--- Exercise description ---
Continue the press release below about Chicago posting its crime incident reports online, picking up after its final sentence.

* Start Provided passage *

Mayor Rahm Emanuel today announced that over 4.6 million crime
incident reports spanning back over 10 years is now available online and
updated daily on the City of Chicago’s data portal. This data set
release is part of Mayor Emanuel’s ongoing efforts to increase
transparency and provides an invaluable resource for criminal justice
research institutions, community policing organizations, journalists and
residents invested in making their neighborhoods safer.
“By posting this data online, we are providing a resource that will
significantly impact criminal research while allowing community
organizations to more effectively collaborate with the Chicago Police
Department and better understand where crime is happening in their
neighborhoods, streets and corners,” said Mayor Emanuel.
Prior to the release of this data set, crime data was only publicly
released in aggregate forms on a monthly basis, and incident crime data
going as far back as 90 days was available on the Police Department’s
CLEARMAP geographic data system. Starting today, specific incident data
going back 10 years is available online on the City’s Data Portal and
updated almost daily.
To date the Mayor’s Office has released over 200 datasets, including
salary information, city contracts, lobbyist disclosures, debarred
vendors and abandoned buildings. All of the data sets, including today’s
crime data, can be found at data.cityofchicago.org. Since May 16, 2011, the City of Chicago’s open Data Portal has logged more than 430,373 views.

* End Provided passage *
* Start Dataset excerpt *

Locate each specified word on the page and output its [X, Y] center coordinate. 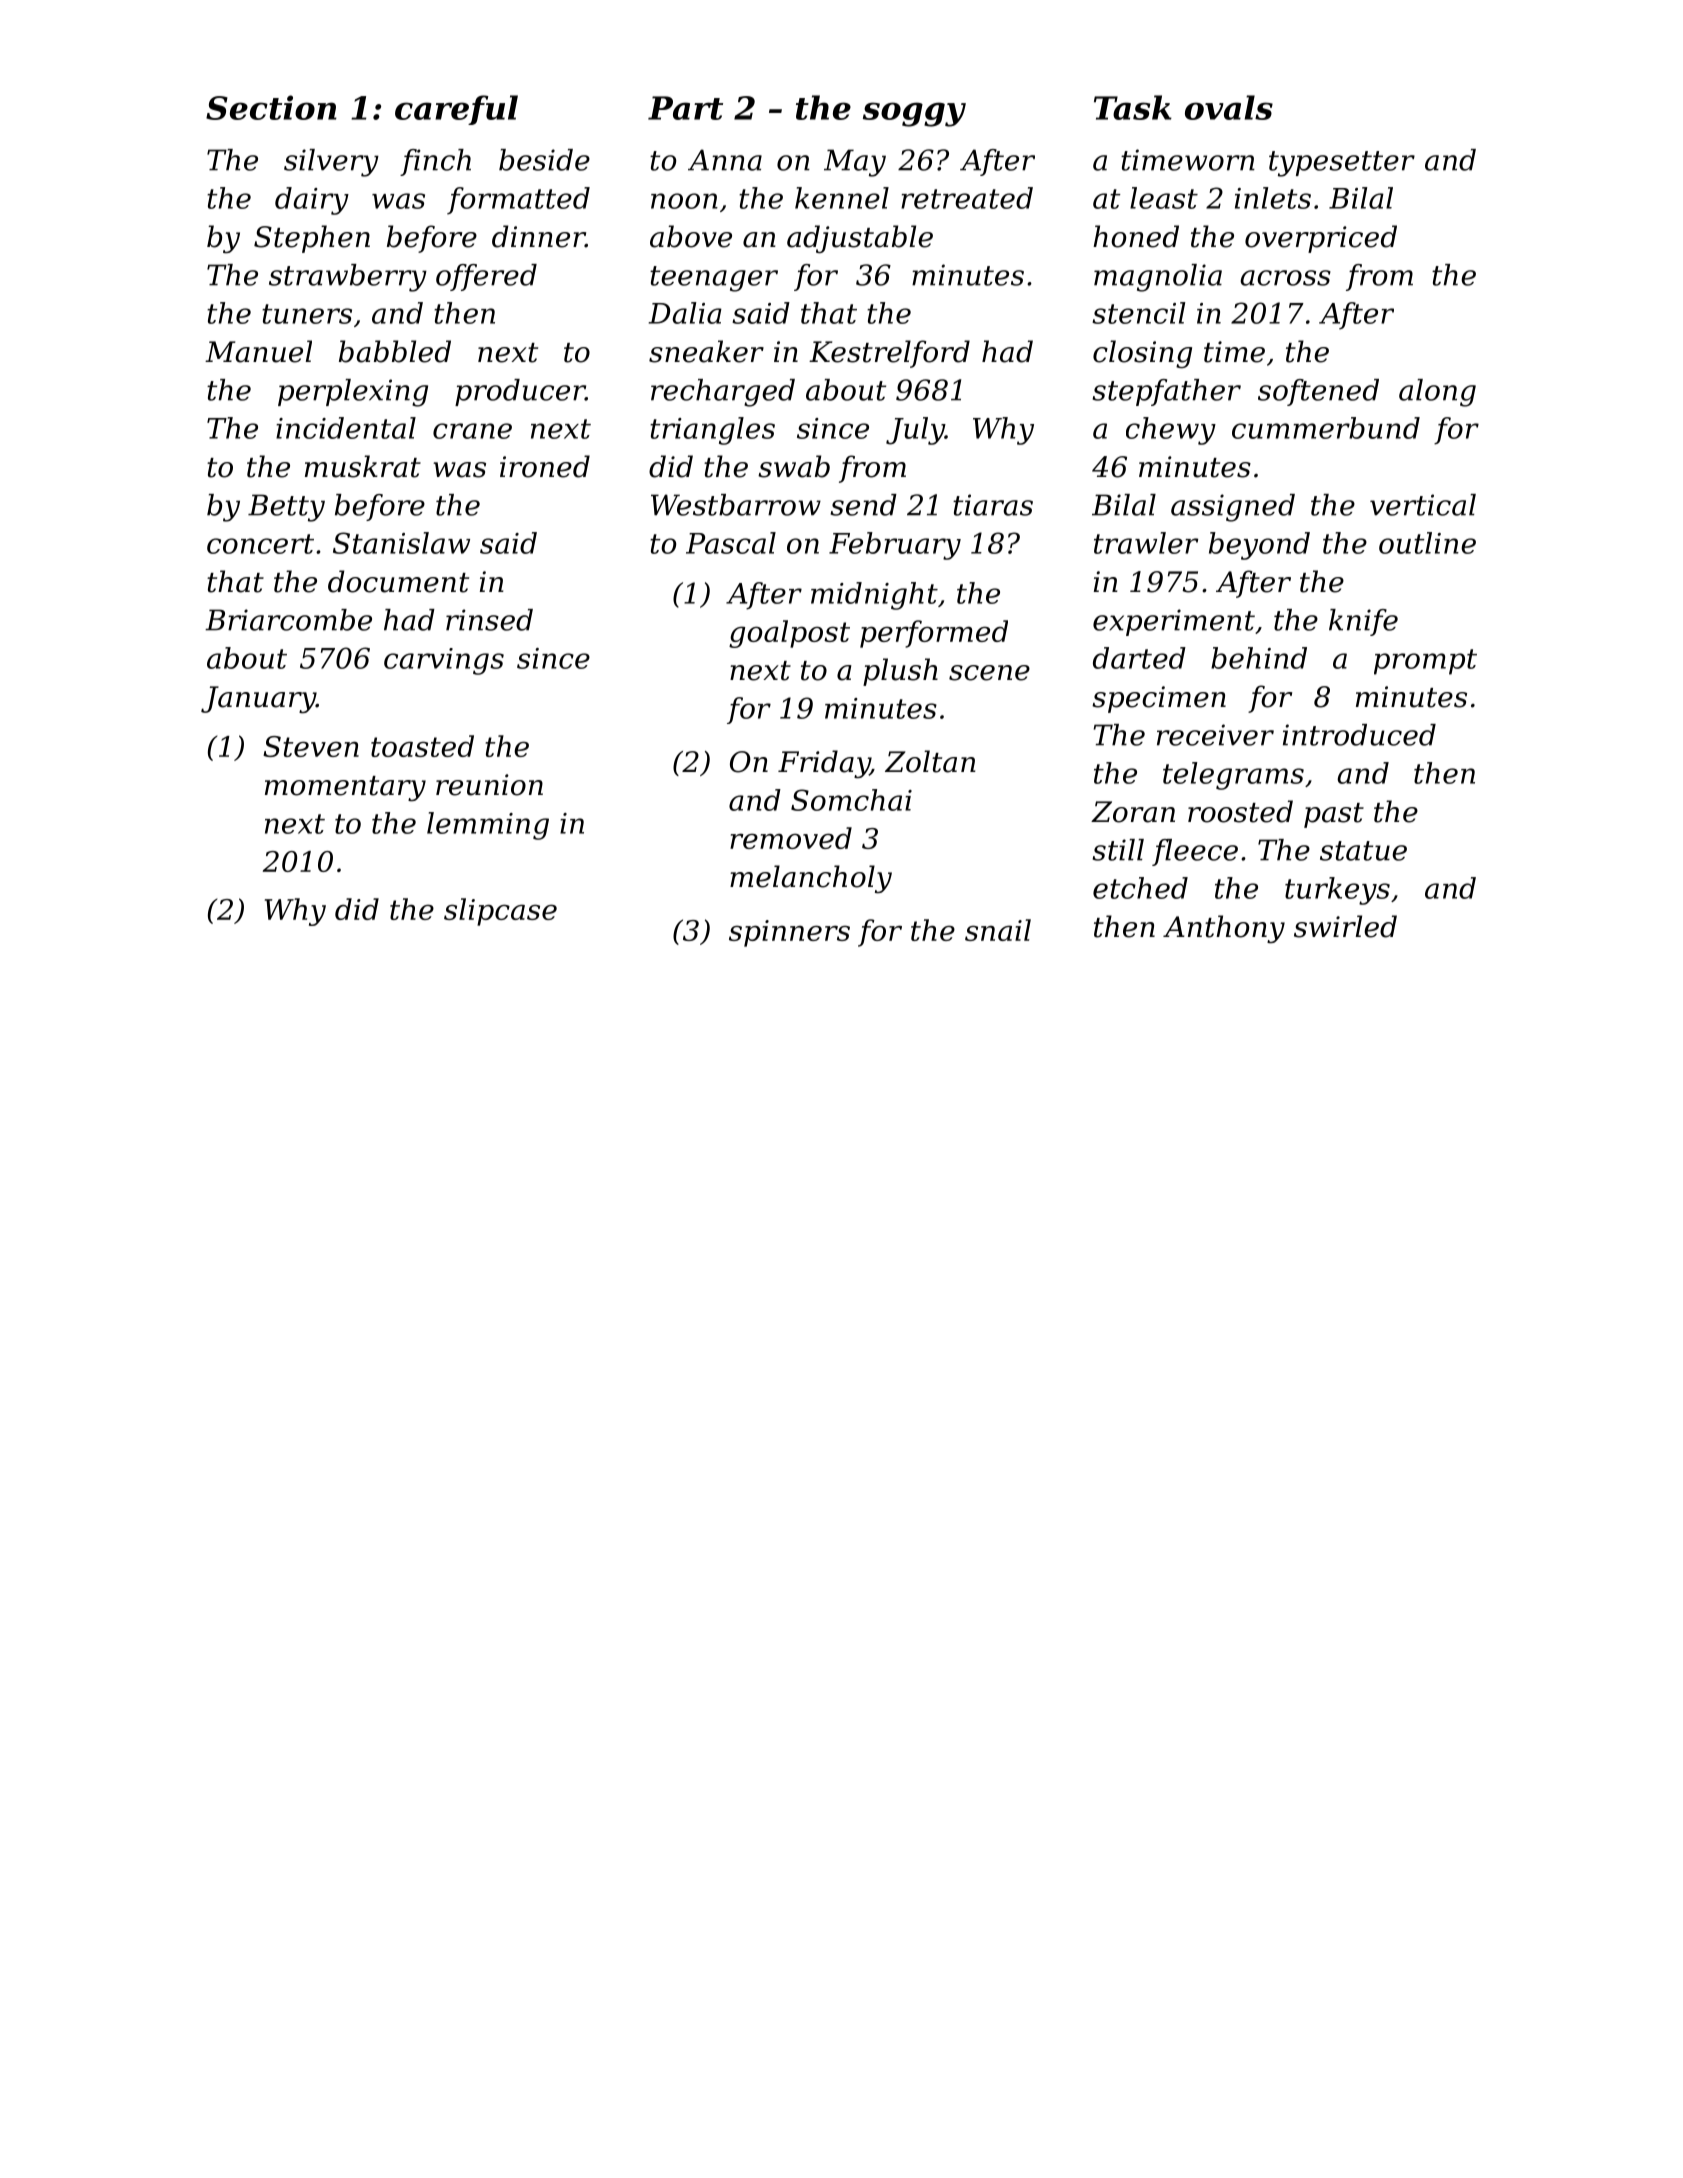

* End Dataset excerpt *

--- The output ---
“This type of data is in very high demand from community
organizations, and this will forever change lives of the people working
in neighborhoods to combat crime because they can target interventions
in ways they couldn’t before, down to the block and down to the
individual crime,” said Virginia Carlson, President of the Metro Chicago
Information Center (MCIC), an independent research group that provides
demographic and baseline data on social policy and is a member of the
National Neighborhood Indicators Partnership. “Open information like
this is absolutely unprecedented in Chicago and the nation.”
Chicago joins a number of other cities, including New York, Los Angeles,
Phoenix, Houston and Philadelphia, which have begun posting crime data
online. However, the release of a crime data set of this size, scope and
format is unprecedented nationally.
"Government transparency is so important to the public and
fundamental to establishing legitimacy," said Dennis Rosenbaum, a
Professor of Criminology, Law and Justice at the University of
Illinois-Chicago. "The academic community will use these data to
generate new knowledge about patterns of crime, educate the public, and
improve strategies for reducing crime in Chicago and across the country.
The research opportunities are significant, and the more minds you have
working on the data, the better our understanding of crime and the
greater our ability to translate these findings into improved community
safety."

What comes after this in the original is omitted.